▶ **PASSAGE TO READ**:
☆ ☆ ☆ ☆ ☆ ☆ ☆

I've had a bit of a break, considering how to continue and cooling pieces to weigh and record. I also pull the bottom of the fire apart to clean it, and set up a new coke 'cavern' for proper forge welding. This is also much more familiar territory for me - a process much like I employ for layered steel. First there is a light fast hand weld to secure the pieces. This is followed with a heavier series of hand welding to make sure the pieces are well solidified. Although it is true bloom materials can contain a lot of glassy slag, I figure adding a bit more flux (borax in my use) can't actually *hurt* anything. I take care to get the ragged edges in the stack folded and welded in. Final compaction and drawing out is done on the air hammer.

The result is a small billet, roughly 1 1/2 x 8 x 3/16 inches. You can see that there is a prominent crack along one surface.

Deciding to work with the flaw, rather than against it, I use the hot cut to divide the billet along the crack. I had hoped to just score and fold (not normally what I do btw). The pieces actually separated. Perhaps not the absolutely wisest move, I decide to use a more 'japanese' technique - just balancing the two pieces in the fire and heating from the bottom. (Hey, it works for my friend Jesus Herandez...) Maybe a bit surprisingly, I manage to get a a good heat and successful weld. Under the air hammer, I work more aggressively *against* the last weld direction (so on the edges).

☆ ☆ ☆ ☆ ☆ ☆ ☆

▶ **ENTRIES PROVIDED**:
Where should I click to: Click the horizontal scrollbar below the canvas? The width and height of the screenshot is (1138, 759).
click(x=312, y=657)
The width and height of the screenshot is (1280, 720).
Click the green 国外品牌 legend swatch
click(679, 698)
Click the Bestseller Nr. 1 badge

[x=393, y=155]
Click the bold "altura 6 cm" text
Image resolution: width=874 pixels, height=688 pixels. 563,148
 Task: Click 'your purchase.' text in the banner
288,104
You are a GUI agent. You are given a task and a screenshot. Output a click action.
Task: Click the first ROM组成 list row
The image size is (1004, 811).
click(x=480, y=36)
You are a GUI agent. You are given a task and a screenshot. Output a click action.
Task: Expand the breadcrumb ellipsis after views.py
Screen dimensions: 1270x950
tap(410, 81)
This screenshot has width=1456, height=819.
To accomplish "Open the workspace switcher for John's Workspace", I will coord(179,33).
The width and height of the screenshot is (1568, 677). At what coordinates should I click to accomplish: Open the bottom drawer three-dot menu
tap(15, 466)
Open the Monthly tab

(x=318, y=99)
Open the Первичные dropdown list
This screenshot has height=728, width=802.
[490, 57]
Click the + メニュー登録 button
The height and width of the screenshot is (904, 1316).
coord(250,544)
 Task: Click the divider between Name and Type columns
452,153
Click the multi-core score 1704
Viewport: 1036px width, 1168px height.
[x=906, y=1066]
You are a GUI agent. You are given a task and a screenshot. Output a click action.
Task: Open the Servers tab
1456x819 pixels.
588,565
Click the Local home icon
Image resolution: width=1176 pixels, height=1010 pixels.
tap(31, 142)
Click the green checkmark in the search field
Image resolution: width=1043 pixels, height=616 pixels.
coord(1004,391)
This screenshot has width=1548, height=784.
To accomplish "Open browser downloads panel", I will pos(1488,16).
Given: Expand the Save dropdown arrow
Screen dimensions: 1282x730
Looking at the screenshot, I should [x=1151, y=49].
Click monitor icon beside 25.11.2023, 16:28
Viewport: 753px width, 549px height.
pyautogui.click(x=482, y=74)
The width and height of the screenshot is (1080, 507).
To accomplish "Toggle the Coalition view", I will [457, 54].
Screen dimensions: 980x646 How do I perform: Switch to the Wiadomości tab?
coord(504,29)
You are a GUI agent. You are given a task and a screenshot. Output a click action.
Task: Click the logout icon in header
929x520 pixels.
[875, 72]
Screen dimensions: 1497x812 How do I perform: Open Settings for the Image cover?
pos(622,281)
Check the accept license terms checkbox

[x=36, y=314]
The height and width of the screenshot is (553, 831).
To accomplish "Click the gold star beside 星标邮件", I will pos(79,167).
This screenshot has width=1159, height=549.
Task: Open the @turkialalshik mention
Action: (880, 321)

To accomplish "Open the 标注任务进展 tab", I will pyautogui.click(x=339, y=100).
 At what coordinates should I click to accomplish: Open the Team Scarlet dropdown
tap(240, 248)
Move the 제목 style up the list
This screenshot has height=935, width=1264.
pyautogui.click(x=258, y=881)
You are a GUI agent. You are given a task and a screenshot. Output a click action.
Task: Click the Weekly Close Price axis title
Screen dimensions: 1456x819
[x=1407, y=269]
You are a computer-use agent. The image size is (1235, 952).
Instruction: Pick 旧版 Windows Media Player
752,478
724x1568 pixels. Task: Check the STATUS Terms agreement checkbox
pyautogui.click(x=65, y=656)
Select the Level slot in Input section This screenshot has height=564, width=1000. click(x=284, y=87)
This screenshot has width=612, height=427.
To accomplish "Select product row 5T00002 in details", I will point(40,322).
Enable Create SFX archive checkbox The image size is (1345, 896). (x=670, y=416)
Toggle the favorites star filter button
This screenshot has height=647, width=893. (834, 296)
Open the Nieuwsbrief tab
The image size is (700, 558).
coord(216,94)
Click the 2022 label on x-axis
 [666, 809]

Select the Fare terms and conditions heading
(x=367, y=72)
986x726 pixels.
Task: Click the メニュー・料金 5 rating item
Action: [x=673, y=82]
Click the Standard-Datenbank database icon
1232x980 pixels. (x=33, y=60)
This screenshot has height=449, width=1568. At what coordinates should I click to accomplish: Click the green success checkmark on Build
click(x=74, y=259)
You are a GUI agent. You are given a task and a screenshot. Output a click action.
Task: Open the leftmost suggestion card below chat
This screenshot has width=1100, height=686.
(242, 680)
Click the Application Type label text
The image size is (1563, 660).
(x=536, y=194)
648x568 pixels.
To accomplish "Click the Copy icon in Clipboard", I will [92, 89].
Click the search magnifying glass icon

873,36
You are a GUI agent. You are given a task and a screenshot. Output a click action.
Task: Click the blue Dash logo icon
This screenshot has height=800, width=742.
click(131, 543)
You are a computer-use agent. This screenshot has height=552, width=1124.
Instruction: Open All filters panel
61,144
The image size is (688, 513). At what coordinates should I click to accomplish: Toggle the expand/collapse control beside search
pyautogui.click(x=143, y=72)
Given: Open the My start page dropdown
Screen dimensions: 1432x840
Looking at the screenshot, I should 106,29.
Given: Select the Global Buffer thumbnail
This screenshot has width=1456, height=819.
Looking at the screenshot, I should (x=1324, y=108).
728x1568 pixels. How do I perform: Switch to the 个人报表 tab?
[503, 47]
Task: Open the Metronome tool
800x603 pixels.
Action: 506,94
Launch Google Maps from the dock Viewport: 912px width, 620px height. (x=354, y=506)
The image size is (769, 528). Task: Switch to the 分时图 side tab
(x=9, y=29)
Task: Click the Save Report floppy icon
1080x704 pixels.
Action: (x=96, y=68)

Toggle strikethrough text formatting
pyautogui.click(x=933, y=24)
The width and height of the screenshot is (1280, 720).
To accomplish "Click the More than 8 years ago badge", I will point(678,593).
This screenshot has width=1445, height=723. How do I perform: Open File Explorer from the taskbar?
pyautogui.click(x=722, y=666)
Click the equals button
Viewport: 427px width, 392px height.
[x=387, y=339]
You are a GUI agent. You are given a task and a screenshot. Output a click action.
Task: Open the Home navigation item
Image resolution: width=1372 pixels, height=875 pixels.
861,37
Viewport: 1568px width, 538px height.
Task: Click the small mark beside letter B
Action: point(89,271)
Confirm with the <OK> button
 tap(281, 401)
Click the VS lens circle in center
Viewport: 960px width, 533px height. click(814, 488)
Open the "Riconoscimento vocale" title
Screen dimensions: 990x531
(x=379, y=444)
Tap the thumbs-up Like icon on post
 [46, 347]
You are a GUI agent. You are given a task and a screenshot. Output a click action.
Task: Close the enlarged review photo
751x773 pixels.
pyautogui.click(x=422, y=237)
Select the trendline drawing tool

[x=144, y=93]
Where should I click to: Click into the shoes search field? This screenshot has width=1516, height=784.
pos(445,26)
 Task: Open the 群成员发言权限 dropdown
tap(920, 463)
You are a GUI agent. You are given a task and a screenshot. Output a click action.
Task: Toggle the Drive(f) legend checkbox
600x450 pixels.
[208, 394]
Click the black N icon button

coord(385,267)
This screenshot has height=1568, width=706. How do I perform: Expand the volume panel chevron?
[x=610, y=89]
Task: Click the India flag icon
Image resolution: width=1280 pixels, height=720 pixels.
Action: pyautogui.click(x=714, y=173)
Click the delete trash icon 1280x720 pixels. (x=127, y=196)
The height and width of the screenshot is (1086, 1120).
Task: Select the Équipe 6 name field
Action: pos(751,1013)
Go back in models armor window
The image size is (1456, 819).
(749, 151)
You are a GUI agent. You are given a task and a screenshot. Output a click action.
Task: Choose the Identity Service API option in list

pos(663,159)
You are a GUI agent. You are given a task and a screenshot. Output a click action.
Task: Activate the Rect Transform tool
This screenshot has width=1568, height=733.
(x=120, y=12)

☆ ☆ ☆ ☆ ☆ ☆ ☆

▶ **TASK SET**:
1 – From the forge-welding text, list the three measurements given for the size of the billet.
2 – Please rewrite the part of the forge-welding text starting with "Deciding to work" and going on through "on the edges).", swapping "billet" for "bar".
The lines have no part in this.

▶ **ANSWERS PROVIDED**:
1 – 1 1/2 inches, 8 inches, 3/16 inches

2 –
Deciding to work with the flaw, rather than against it, I use the hot cut to divide the bar along the crack. I had hoped to just score and fold (not normally what I do btw). The pieces actually separated. Perhaps not the absolutely wisest move, I decide to use a more 'japanese' technique - just balancing the two pieces in the fire and heating from the bottom. (Hey, it works for my friend Jesus Herandez...) Maybe a bit surprisingly, I manage to get a a good heat and successful weld. Under the air hammer, I work more aggressively *against* the last weld direction (so on the edges).